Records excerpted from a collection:
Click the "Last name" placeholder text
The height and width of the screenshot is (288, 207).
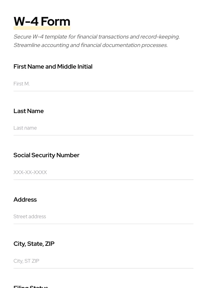tap(25, 128)
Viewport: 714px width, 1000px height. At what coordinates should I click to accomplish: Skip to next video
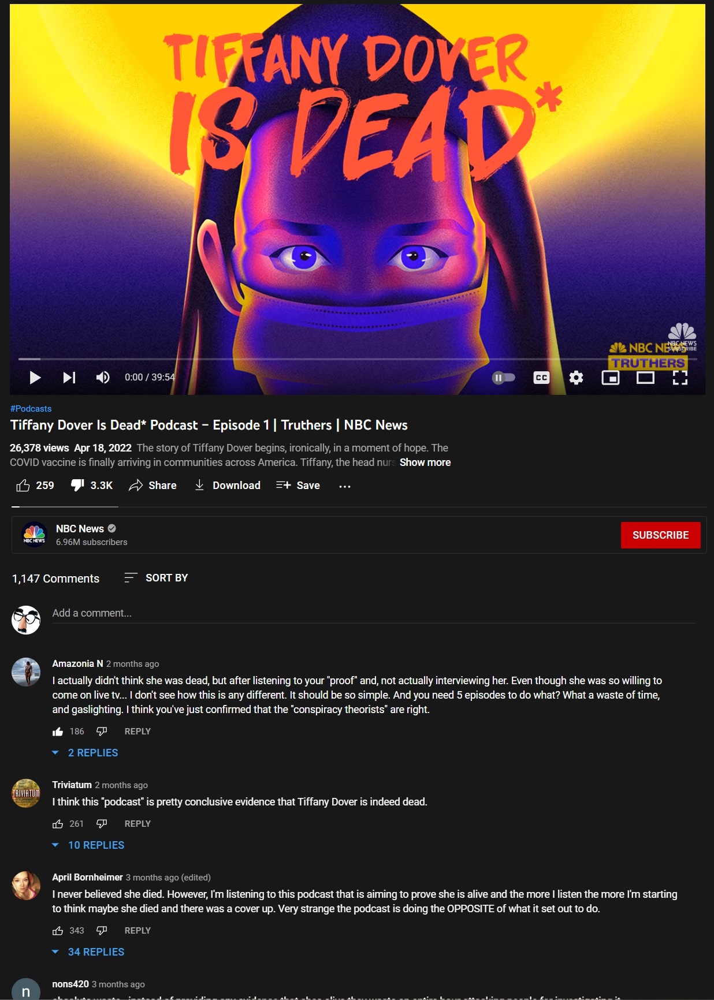tap(69, 378)
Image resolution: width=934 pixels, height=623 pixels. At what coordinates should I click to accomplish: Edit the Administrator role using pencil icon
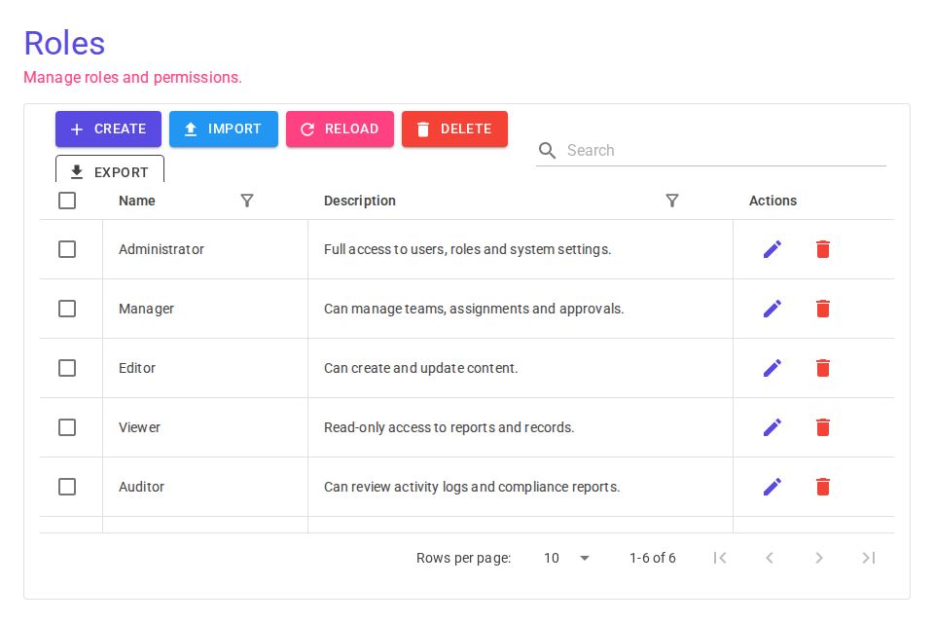[772, 249]
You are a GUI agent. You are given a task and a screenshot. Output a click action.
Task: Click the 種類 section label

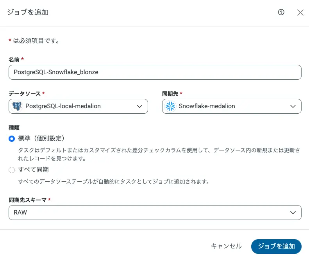click(14, 127)
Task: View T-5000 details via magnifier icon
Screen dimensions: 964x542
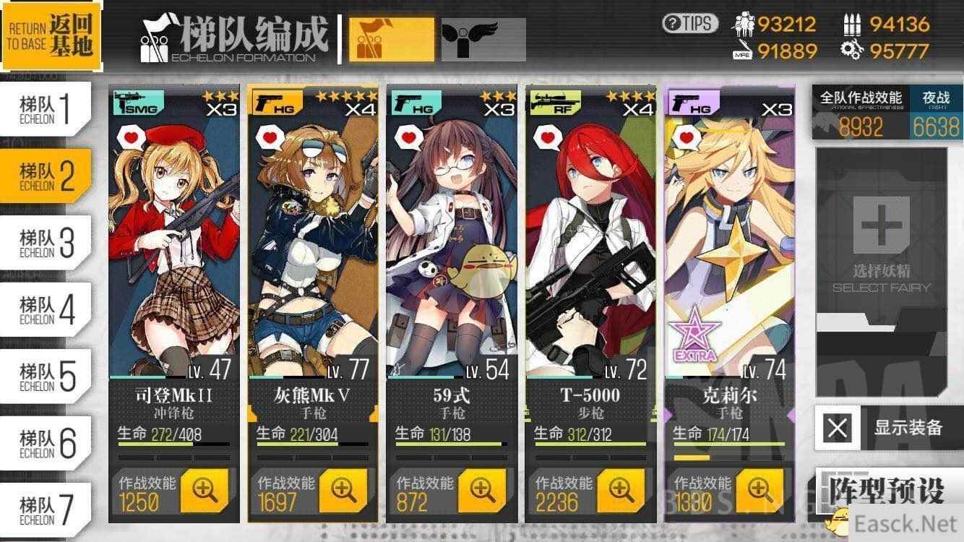Action: coord(621,490)
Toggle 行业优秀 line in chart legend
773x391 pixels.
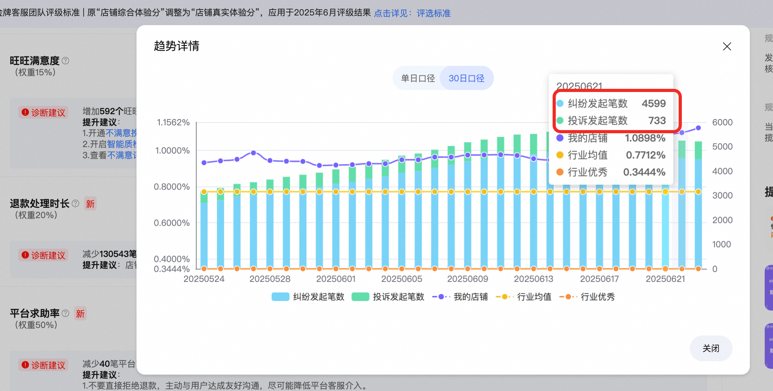(x=587, y=297)
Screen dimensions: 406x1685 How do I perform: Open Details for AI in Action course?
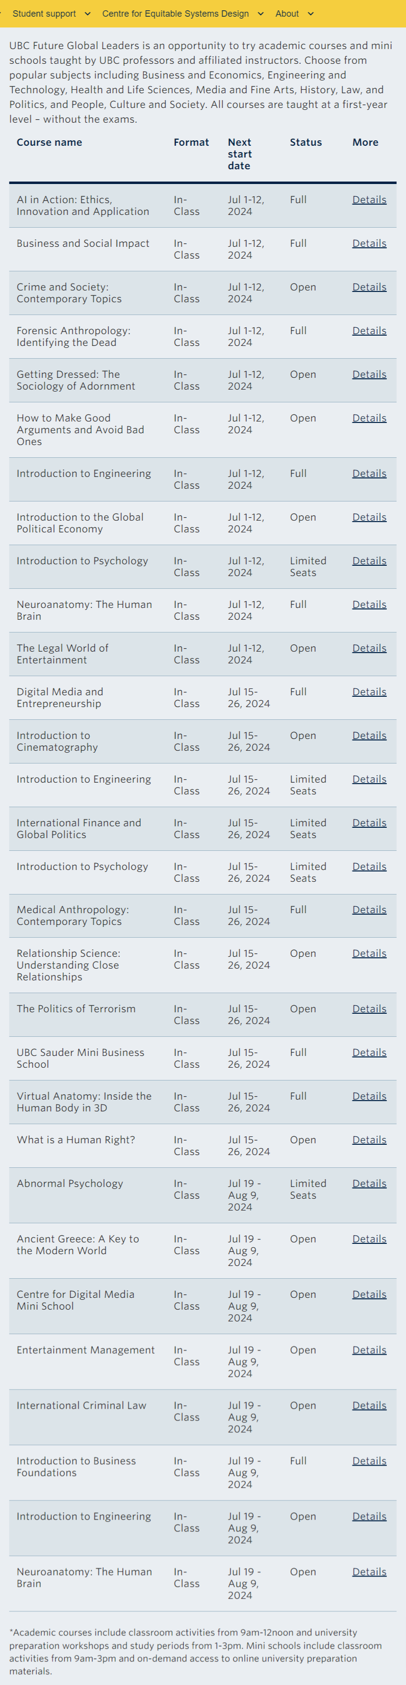tap(369, 200)
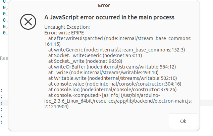Click the "Uncaught Exception:" text line
The image size is (213, 136).
(x=67, y=27)
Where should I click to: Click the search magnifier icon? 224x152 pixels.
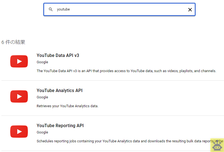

=== Exercise ===
Would you write each entry out again exactly, omitting the images?

=== Output below ===
Click the "Last name" placeholder text
The height and width of the screenshot is (288, 207).
tap(25, 128)
Viewport: 714px width, 1000px height. At what coordinates should I click to accomplish: Skip to next video
tap(69, 378)
Image resolution: width=934 pixels, height=623 pixels. At what coordinates should I click to accomplish: Edit the Administrator role using pencil icon
[772, 249]
You are a GUI agent. You are given a task and a screenshot. Output a click action.
Task: Click the 種類 section label

click(14, 127)
Task: View T-5000 details via magnifier icon
Screen dimensions: 964x542
Action: coord(621,490)
Toggle 行业优秀 line in chart legend
773x391 pixels.
(x=587, y=297)
Screen dimensions: 406x1685 How do I perform: Open Details for AI in Action course?
tap(369, 200)
Click the "Uncaught Exception:" text line
The image size is (213, 136).
(x=67, y=27)
Where should I click to: Click the search magnifier icon? 224x152 pixels.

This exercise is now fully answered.